* _Work task_
In the records below, count the lines that have "Gold" and answer with the number alone.
*** Data Section Begins ***
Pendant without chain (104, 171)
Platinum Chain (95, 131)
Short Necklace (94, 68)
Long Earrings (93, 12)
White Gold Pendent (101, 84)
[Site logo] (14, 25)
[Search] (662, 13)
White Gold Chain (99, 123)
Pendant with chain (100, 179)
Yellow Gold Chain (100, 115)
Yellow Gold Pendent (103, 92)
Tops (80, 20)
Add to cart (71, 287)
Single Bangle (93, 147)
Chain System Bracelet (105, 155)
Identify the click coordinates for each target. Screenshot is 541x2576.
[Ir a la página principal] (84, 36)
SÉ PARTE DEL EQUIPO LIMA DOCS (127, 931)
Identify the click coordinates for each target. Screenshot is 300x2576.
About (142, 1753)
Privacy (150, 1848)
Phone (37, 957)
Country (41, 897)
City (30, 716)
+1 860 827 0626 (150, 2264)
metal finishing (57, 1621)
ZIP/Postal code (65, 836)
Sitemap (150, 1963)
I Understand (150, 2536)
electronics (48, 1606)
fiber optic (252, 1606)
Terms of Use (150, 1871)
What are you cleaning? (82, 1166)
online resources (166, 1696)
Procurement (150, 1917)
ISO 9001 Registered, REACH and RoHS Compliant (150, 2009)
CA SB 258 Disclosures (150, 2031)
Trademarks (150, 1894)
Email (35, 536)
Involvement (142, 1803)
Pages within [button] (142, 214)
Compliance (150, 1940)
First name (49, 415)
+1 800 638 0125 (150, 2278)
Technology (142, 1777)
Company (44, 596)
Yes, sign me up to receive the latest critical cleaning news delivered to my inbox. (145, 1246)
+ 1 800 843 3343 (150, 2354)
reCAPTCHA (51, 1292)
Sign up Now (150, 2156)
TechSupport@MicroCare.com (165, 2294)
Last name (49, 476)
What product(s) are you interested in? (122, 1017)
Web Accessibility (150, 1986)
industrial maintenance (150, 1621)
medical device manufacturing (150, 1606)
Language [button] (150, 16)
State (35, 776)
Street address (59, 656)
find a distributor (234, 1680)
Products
*** Data Section Ends ***
* _Final answer_
4